__EXERCISES__
(A) From the polio news report, list every region given in the breakdown of Pakistan's 2024 polio cases, along with the number of cases reported for each.
(B) Resume the polio news report, starting right after its final sentence.
Start of SELECTED TEXT
ISLAMABAD: Two more polio cases were confirmed on Saturday, making it six cases in two days.
According to the Regional Reference Laboratory for Polio Eradication in Islamabad, cases of wild poliovirus type-1 (WPV1) were reported in Sindh’s districts of Sanghar and Mirpurkhas.
Pakistan has reported 39 cases of poliovirus in ten months of 2024. Of them, 20 were reported from Balochistan, 12 from Sindh, five from Khyber Pakhtunkhwa, and one each from Punjab and Islamabad.
The newest victims are a girl and a boy, officials said, adding that genetic sequencing of the cases was underway.
“These are the first polio cases from Mirpurkhas and Sanghar this year,” the official added.
The prevalence of the virus had already been confirmed in the two neighbouring districts as several environmental samples collected from there tested positive for WPV1 since April, the official said.
“The intense virus transmission and increase in polio cases is indicative of the harm that children suffer when they miss opportunities for vaccination,” he added.
On Friday, three cases of poliovirus were confirmed in Balochistan and one in Khyber Pakhtunkhwa.
The victims included a girl from Pishin, two boys from Chaman and Noshki and a girl from Lakki Marwat.
Officials claimed the fight against poliovirus in Balochistan and southern KP suffered throughout 2023 and early 2024, as immunisation campaigns were either staggered or postponed due to localised protests, insecurity and community boycotts, leaving a high number of children to miss out on vaccination.
End of SELECTED TEXT
Start of DATASET CONTENT
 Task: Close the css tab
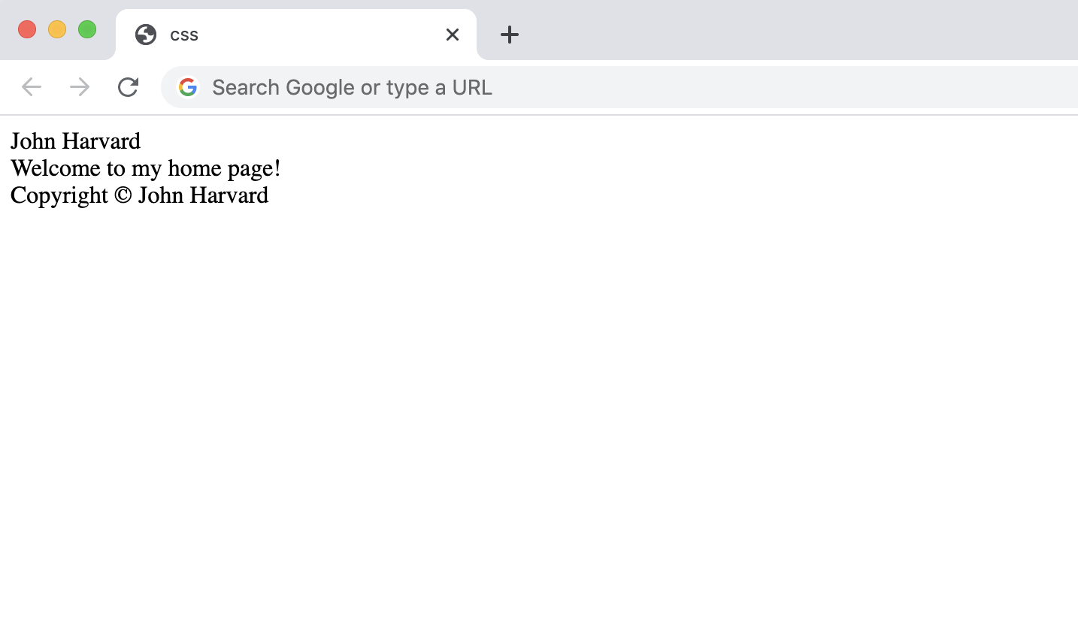tap(452, 35)
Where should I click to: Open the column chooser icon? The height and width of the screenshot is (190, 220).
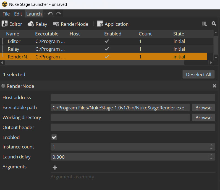click(x=205, y=24)
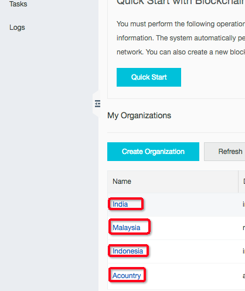Click the Name column header
Image resolution: width=245 pixels, height=291 pixels.
coord(122,182)
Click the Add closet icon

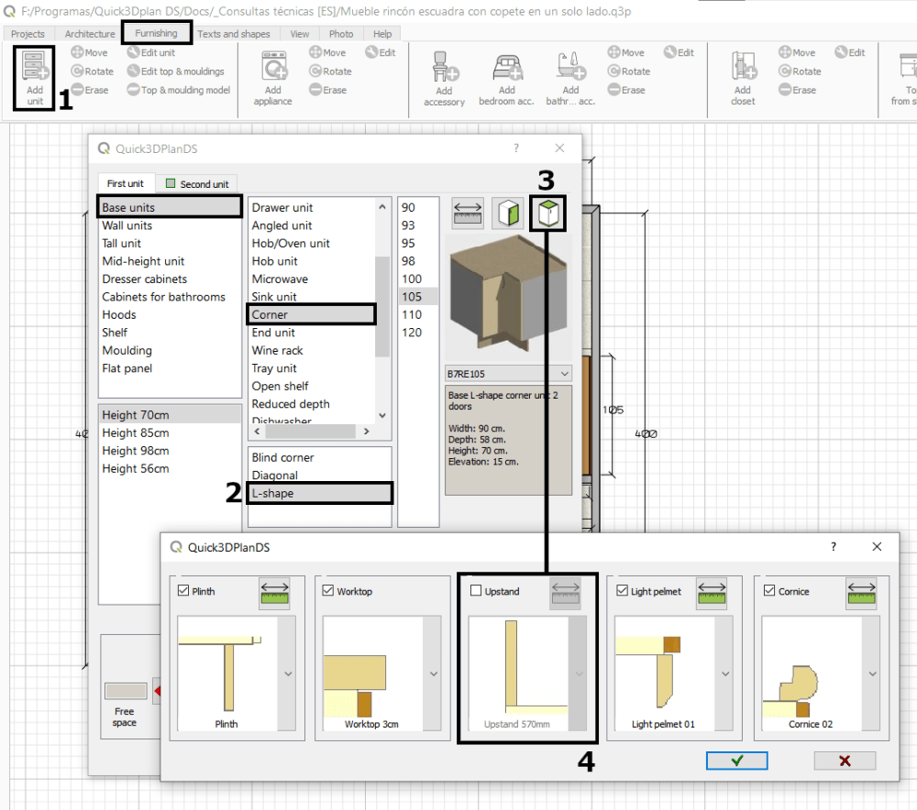(744, 65)
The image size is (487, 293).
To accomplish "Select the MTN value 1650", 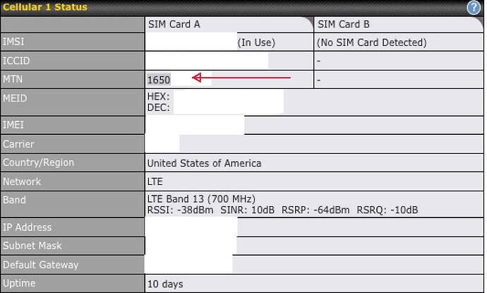I will (159, 80).
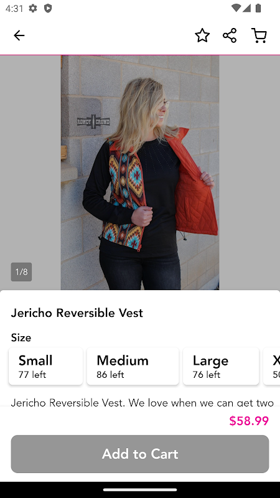This screenshot has height=498, width=280.
Task: Tap the shield icon in the status bar
Action: 48,8

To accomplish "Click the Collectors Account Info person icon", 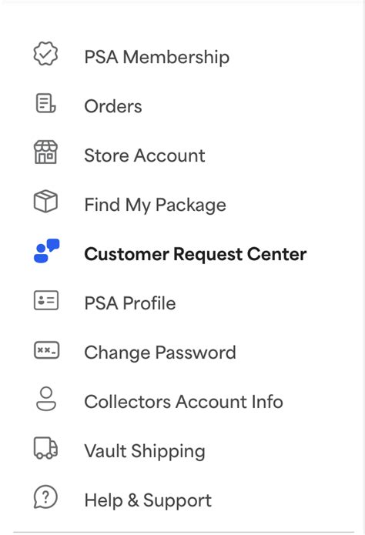I will pyautogui.click(x=46, y=399).
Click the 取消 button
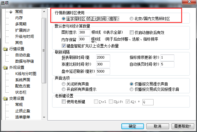 [x=158, y=126]
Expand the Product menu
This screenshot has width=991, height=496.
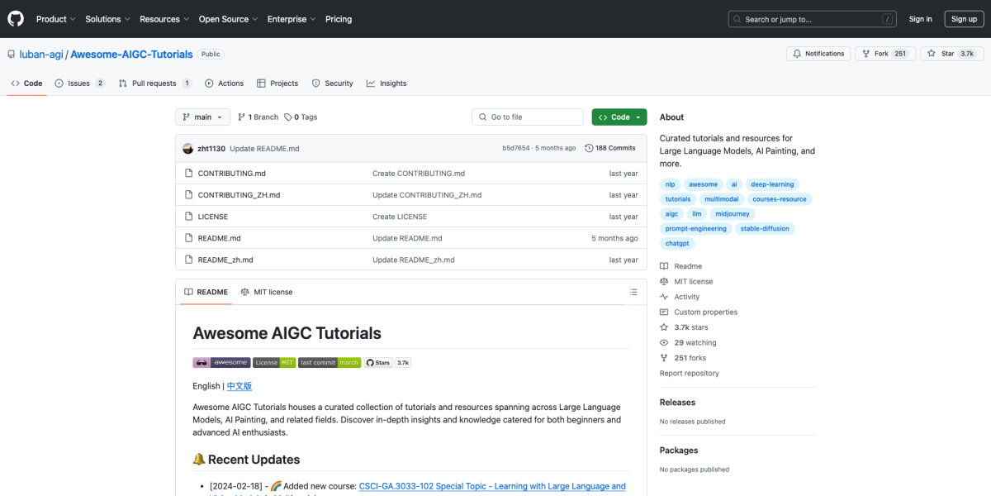tap(55, 19)
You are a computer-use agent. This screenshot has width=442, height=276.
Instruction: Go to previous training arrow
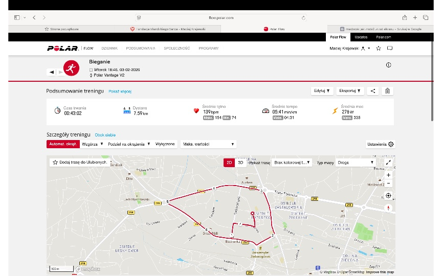(52, 72)
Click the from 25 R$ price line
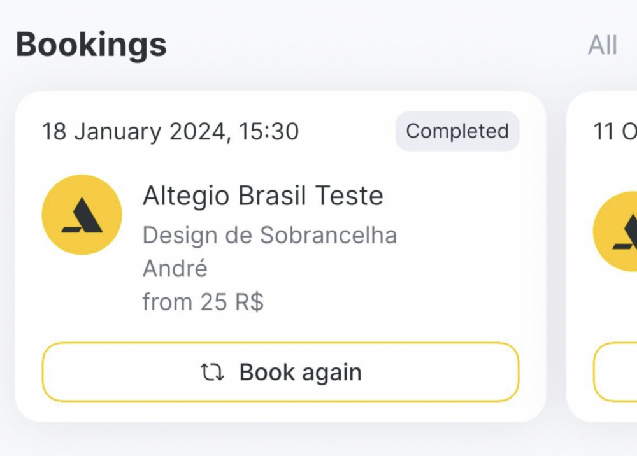 pyautogui.click(x=203, y=302)
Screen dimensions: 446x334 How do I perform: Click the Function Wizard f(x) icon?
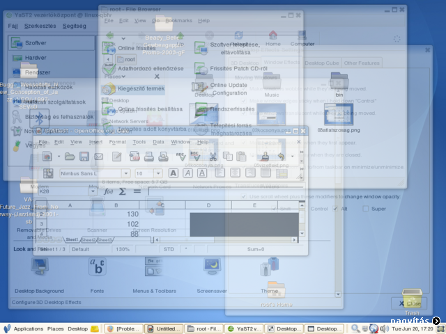[x=108, y=191]

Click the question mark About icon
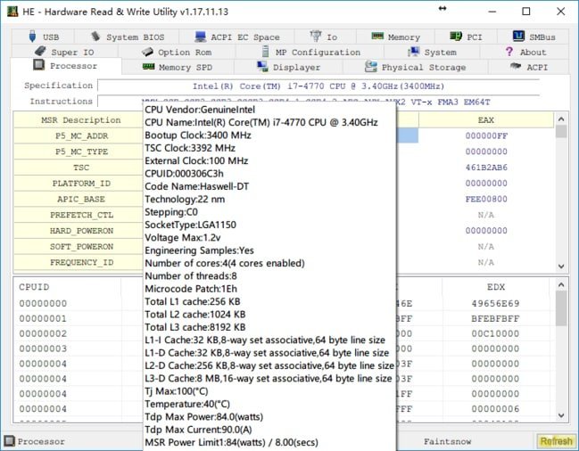point(510,52)
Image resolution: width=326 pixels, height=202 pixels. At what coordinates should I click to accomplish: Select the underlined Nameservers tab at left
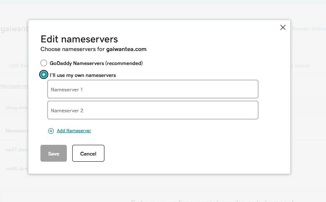coord(14,86)
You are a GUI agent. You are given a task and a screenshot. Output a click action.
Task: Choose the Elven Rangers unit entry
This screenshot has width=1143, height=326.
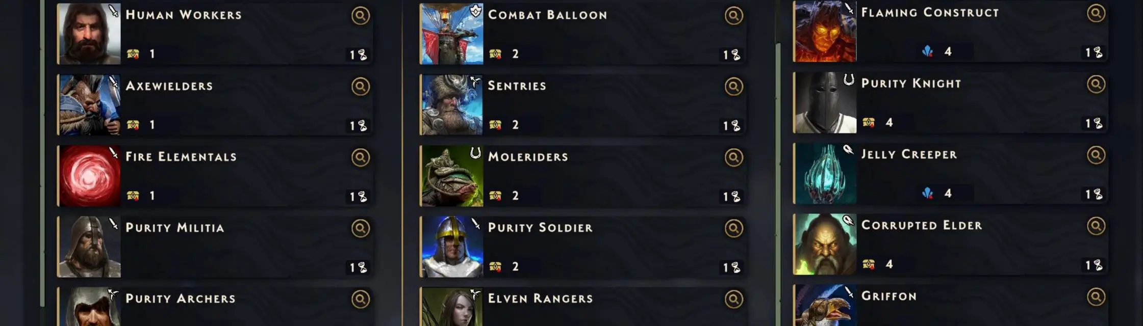coord(583,307)
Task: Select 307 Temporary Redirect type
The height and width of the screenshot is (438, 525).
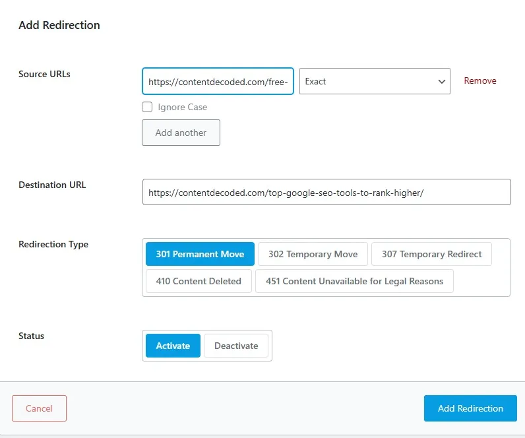Action: click(x=431, y=254)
End of DATASET CONTENT
__EXERCISE RESPONSES__
(A)
Balochistan: 20
Sindh: 12
Khyber Pakhtunkhwa: 5
Punjab: 1
Islamabad: 1

(B)
As the number of cases continues to increase, the Pakistan Polio Programme has planned a new nationwide vaccination campaign from Oct 28 to immunise more than 45 million children under the age of five.
This would be the second drive in a month after a nationwide campaign in 115 districts conducted in September.
The prime minister’s focal person on polio, Ayesha Raza Farooq, has accepted that the virus is spreading across the country but reassured that a strategy has been made to eradicate the crippling disease by June 2025.
It was decided to hold “three quality campaigns” in September, October and December to stop the continued spread of the virus, she told Dawn. As the poliovirus becomes “less active during the cold or winter season”, it will be eradicated through a scientific strategy.